(Stored dataset items)
=-=-=-=-=
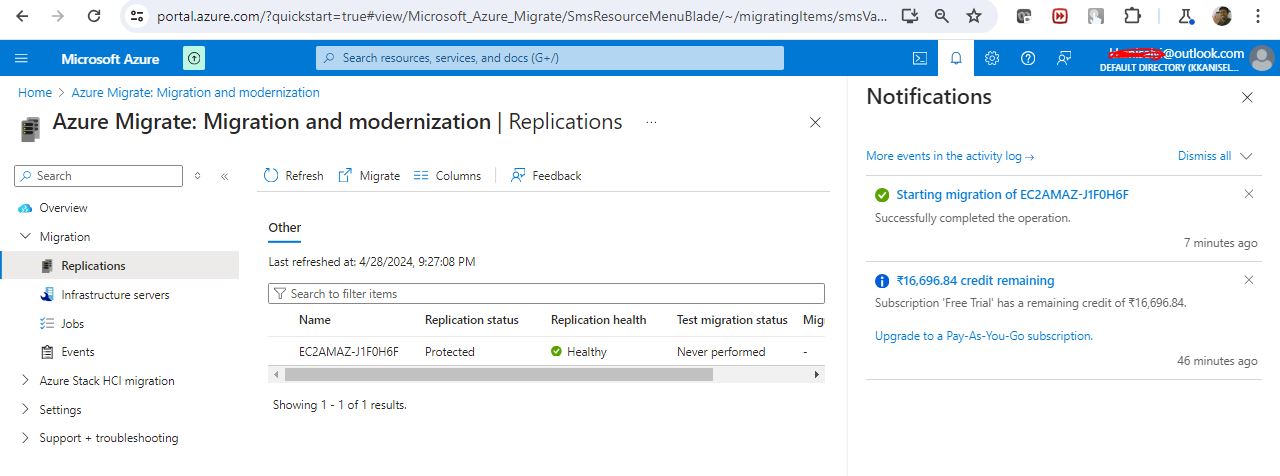Click Migrate in the command bar
Screen dimensions: 1280x476
(x=369, y=176)
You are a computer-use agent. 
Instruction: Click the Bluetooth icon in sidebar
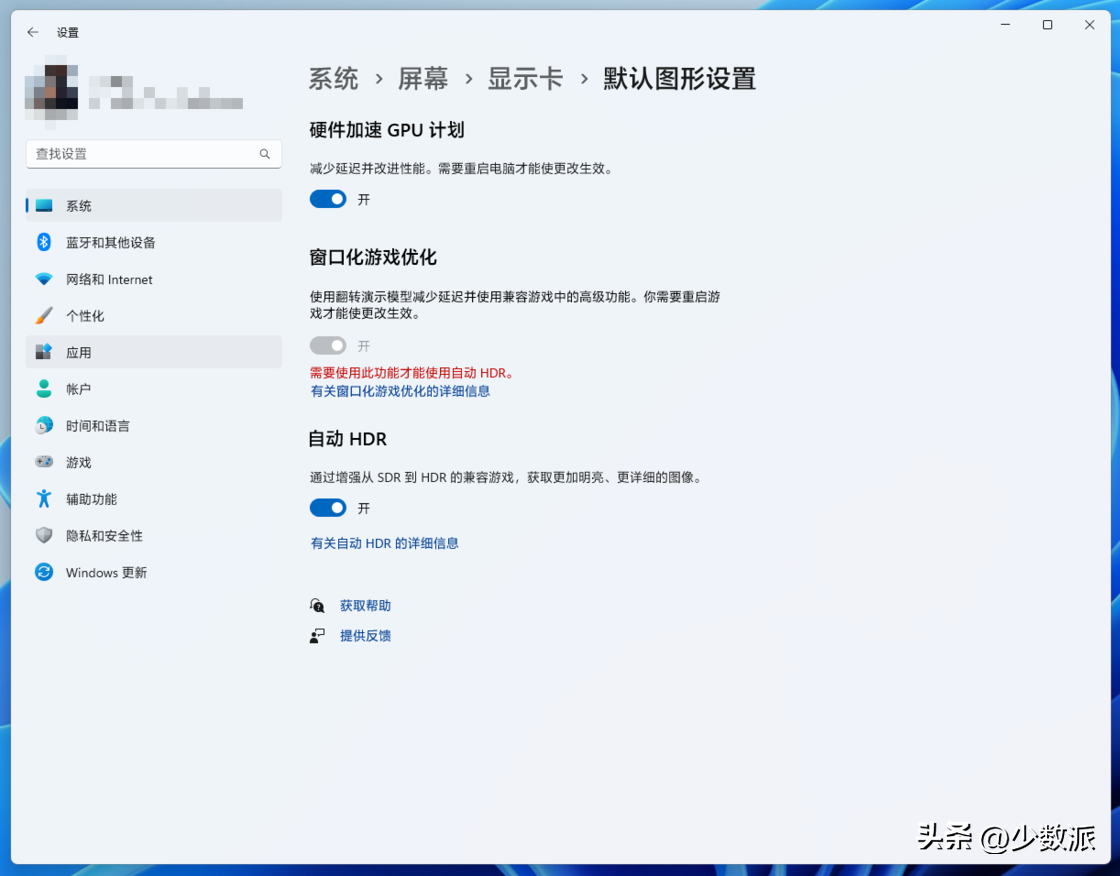pyautogui.click(x=44, y=242)
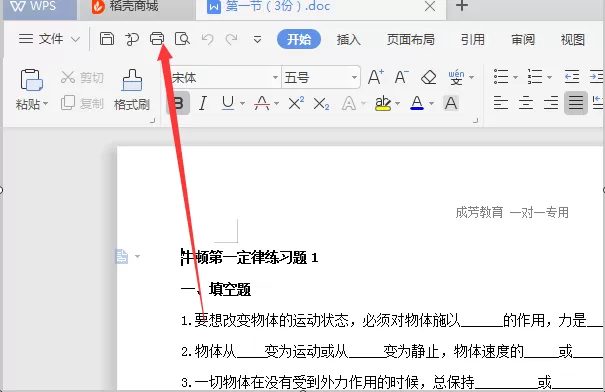The image size is (605, 392).
Task: Toggle Italic formatting
Action: point(203,103)

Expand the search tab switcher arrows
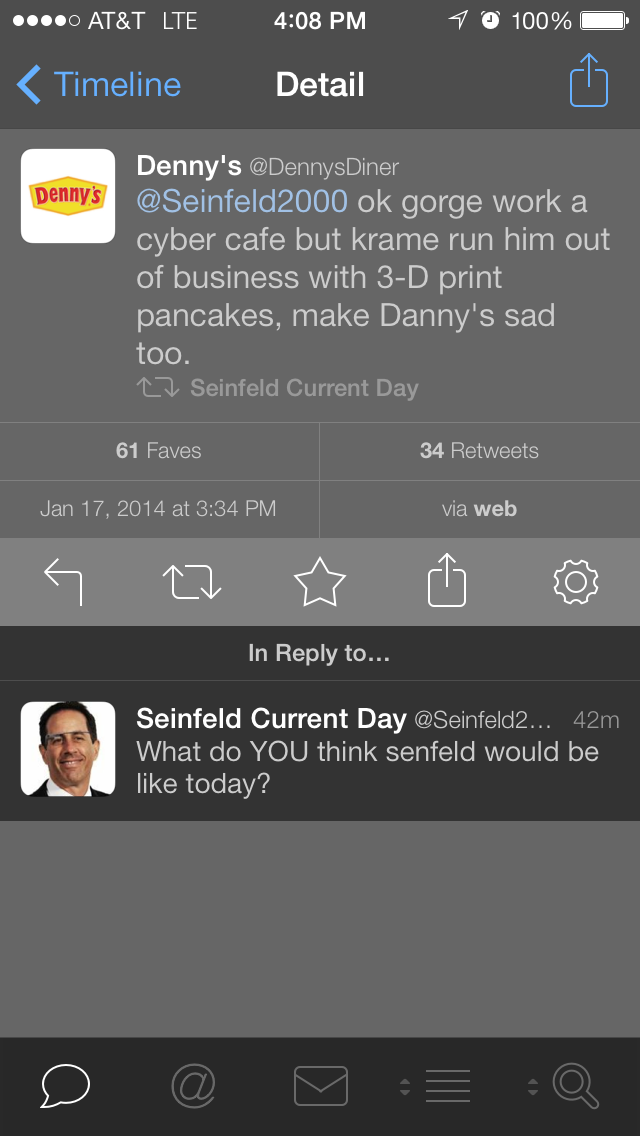tap(533, 1086)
=-=-=-=-=
**PROBLEM TO WORK ON**. Take the line containing "You are a computer-use agent." and every line after it through the end of the data, and write them out exactly, with no pictures.

**ANSWER**.
You are a computer-use agent. 
Instruction: Click the Bluetooth icon in sidebar
pyautogui.click(x=44, y=242)
The image size is (605, 392).
Task: Toggle Italic formatting
Action: point(203,103)

Expand the search tab switcher arrows
tap(533, 1086)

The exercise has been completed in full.